Joe Biden: Healthcare industry ‘had ample opportunity’ to achieve interoperability on its own
The broader goals of the MyHealthEData initiative announced by CMS at HIMSS18 have the support of Vice President Joe Biden, but he also criticized the Trump administration for a lack of specifics on the proposal and put the blame for the lack of interoperability squarely on the healthcare industry.
In an op-ed in Fortune, Biden went over Obama administration's efforts to push use of electronic health records (EHRs) beginning with billions in funding in 2009’s American Recovery and Reinvestment Act. By 2015, during Obama’s second term in office, EHR adoption had increased to 87 percent of physicians, with 78 percent reporting using a Certified EHR system.

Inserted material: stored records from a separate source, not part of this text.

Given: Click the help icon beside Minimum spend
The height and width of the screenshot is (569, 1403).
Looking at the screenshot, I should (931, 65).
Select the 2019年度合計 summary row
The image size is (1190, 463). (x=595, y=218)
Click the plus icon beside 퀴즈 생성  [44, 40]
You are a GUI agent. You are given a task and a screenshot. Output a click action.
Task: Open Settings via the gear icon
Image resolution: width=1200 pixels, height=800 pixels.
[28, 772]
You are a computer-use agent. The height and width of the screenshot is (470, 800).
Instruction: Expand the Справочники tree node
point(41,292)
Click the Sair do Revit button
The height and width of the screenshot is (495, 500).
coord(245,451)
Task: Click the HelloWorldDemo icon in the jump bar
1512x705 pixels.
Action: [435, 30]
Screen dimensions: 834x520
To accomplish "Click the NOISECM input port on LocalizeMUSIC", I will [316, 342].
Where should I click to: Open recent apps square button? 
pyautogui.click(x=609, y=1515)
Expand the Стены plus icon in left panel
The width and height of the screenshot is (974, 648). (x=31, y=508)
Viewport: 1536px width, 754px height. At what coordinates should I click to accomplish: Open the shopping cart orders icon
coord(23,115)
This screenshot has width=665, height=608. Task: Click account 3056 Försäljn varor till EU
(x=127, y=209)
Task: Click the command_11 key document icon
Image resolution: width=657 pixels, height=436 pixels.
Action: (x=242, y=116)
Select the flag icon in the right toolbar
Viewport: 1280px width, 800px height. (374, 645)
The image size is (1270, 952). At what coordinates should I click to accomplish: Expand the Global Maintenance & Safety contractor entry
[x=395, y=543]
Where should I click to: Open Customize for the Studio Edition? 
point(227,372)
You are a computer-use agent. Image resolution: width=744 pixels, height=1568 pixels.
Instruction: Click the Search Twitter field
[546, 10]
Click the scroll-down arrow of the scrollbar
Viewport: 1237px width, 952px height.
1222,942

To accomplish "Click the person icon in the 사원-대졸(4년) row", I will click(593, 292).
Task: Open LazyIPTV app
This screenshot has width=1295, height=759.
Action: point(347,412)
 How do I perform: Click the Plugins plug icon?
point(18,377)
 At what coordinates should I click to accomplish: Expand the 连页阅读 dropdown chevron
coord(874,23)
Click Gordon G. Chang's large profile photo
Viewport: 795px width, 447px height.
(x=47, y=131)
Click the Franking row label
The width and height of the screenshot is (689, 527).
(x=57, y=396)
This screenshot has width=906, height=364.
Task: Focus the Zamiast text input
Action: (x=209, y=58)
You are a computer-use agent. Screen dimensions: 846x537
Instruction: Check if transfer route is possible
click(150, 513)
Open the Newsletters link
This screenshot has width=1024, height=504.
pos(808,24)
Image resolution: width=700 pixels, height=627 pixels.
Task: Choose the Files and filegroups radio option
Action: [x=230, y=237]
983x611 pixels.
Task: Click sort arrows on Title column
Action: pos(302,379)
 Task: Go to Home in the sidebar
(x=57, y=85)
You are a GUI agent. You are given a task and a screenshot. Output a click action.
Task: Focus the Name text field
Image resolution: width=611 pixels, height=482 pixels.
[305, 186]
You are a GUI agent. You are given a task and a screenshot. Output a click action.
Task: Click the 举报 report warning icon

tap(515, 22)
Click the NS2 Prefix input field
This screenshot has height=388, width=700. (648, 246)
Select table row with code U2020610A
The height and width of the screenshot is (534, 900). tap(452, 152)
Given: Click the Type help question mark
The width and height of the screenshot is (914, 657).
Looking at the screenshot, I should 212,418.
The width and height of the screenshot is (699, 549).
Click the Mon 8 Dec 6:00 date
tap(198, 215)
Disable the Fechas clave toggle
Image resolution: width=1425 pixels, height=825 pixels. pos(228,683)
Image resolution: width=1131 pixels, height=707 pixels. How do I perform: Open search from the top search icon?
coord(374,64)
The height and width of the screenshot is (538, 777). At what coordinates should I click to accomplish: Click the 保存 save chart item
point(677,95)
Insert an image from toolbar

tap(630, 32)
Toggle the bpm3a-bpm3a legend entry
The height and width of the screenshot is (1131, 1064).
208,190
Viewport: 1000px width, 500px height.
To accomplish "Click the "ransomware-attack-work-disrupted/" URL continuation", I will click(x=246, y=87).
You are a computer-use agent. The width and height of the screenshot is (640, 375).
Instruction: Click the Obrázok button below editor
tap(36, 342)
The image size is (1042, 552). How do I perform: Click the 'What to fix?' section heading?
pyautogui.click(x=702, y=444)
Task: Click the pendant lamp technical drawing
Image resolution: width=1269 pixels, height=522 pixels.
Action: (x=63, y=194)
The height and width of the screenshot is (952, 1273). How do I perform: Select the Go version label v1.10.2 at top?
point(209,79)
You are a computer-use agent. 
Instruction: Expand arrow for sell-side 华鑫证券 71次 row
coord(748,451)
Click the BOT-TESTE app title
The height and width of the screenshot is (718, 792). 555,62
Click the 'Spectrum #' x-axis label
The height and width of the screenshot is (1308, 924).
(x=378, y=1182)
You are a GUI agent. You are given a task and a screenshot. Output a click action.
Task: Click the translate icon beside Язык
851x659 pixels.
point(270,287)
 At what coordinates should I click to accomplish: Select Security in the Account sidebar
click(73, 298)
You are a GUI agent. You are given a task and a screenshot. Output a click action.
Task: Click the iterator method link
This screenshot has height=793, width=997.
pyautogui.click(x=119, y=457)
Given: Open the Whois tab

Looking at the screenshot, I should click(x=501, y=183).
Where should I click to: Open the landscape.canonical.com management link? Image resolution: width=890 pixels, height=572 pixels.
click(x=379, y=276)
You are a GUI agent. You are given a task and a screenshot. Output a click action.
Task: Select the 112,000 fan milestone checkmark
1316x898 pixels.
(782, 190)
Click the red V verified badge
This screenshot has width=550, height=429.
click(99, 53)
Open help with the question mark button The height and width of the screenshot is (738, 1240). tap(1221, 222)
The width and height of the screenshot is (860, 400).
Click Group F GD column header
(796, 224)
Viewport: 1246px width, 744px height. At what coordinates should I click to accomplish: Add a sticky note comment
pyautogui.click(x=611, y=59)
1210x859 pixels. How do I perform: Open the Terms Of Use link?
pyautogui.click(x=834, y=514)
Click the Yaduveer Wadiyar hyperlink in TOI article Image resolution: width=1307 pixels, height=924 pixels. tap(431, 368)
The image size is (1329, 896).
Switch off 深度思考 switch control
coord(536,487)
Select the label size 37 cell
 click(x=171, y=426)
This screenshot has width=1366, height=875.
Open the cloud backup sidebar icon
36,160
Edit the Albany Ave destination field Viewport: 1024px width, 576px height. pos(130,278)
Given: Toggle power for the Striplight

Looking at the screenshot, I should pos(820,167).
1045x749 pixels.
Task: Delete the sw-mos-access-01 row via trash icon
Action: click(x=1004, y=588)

What held back the “promise” of EHRs, Biden argued, is the industry itself.
“Medical record companies and health providers have implemented systems that are not interoperable,” he wrote. “Many would say this was done on purpose because it meant they could lock up customers by making it time consuming and expensive to change systems. And even worse, they made it very difficult (sometimes impossible) for patients to get their own data quickly, cheaply, and in an easily accessible digital format.”
Biden said the Obama administration tried to address these issues through the original Blue Button program (now being advanced by Trump’s CMS to Blue Button 2.0, a move Biden supports) and the “Sync for Science” pilot program to allow patients to send their health data to researchers working on the Precision Medicine Initiative.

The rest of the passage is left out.